_Text section_
══════════

# [Rented] Woodstone Massanutten, Virginia, 7/26-8/2, 6 ppl.



## madex (Jun 12, 2014)

Gold Crown, Woodstone Meadows @ Massanutten Resort, VA, in the Shenandoah mountains!

Unit 84N (upper level)  $650/week 
Sat, July 26-Aug. 2 

Beautiful view of the Golf course and water fountain.
2 Bedrooms (1 King size), 2 Twin-size beds; Queen sofabed in Living Room.
2 Bathrooms (one with whirlpool), L/R, D/R, W/D, BBQ Grill on private deck
Partial kitchen (no stove); otherwise fully equipped (hot plate,microwave, coffee maker, large fridge, etc.)

* * * * * * * * 

If you have a larger group, we may also offer 
Unit 84Y (lower level)  $700/week 

Same view, same dates.  Has a full kitchen, same amenities (2BR/ 2 Bathrooms, 6 ppl), NO BBQ Grill on private deck (there are BBQ grills in designated areas nearby the units).

We have previously rented our Timeshare through TUG to members, with no problems.  We will accept full payment in Check or PayPal (We are PayPal verified, please ADD $15 for PayPal processing fee).

Unit 84 in map:
http://www.massresort.com/unit-maps.html (Woodstone map, unit 84)

http://www.massresort.com/v.php?pg=128 (Woodstone Meadows pictures)


Thank you for reading!


----------



## madex (Jul 8, 2014)

bump bump  Reduced!

Lower Level Unit, 84Y,  (with Full Kitchen) for $550  (plus paypal fee).   
Note: (sorry, not rented by days, but whole week).


----------



## madex (Jul 17, 2014)

Bump bump. Still available!


----------



## madex (Jul 20, 2014)

*Rented*

Unit has been rented.  Thanks.


----------

══════════

_Text and element pointing records_

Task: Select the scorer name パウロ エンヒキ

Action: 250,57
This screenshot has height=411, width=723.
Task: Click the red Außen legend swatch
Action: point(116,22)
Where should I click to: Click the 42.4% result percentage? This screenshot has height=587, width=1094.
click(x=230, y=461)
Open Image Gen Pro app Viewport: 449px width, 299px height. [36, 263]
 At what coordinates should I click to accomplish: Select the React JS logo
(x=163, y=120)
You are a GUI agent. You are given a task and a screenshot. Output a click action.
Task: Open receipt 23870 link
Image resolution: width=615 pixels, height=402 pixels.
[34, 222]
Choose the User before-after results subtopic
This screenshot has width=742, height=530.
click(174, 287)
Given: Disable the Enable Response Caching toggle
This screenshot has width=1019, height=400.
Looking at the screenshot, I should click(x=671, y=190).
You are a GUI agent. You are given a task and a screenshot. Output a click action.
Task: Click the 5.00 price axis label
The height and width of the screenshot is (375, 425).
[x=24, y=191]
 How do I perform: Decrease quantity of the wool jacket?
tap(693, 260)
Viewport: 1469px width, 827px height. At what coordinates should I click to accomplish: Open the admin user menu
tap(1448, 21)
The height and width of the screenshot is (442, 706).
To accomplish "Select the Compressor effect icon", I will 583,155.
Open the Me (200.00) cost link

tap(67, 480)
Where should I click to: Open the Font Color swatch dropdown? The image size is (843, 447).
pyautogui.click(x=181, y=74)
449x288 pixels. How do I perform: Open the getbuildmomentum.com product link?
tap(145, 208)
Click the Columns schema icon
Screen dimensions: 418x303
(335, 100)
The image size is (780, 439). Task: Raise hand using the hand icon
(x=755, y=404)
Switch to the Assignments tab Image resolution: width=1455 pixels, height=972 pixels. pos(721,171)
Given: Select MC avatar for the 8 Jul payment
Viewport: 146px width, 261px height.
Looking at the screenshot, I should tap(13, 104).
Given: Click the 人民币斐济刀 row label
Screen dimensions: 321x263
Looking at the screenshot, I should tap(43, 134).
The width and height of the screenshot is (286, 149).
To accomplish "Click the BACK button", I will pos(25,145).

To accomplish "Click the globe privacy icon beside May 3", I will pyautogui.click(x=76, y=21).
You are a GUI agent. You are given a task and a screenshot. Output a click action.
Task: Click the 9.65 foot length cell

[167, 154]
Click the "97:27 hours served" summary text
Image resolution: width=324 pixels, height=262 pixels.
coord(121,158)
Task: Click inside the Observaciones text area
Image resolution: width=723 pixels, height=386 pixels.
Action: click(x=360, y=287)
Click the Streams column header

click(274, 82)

══════════

_Written exercise_
Using the timeshare rental thread, decide whether each statement agrees with it: 1. Unit 84N has a bathroom with a whirlpool. 2. Unit 84Y has a BBQ grill on its private deck. 3. The units could be rented by the day.

_Task response_
1. Yes: "2 Bathrooms (one with whirlpool)"
2. No: "NO BBQ Grill on private deck"
3. No: "sorry, not rented by days, but whole week"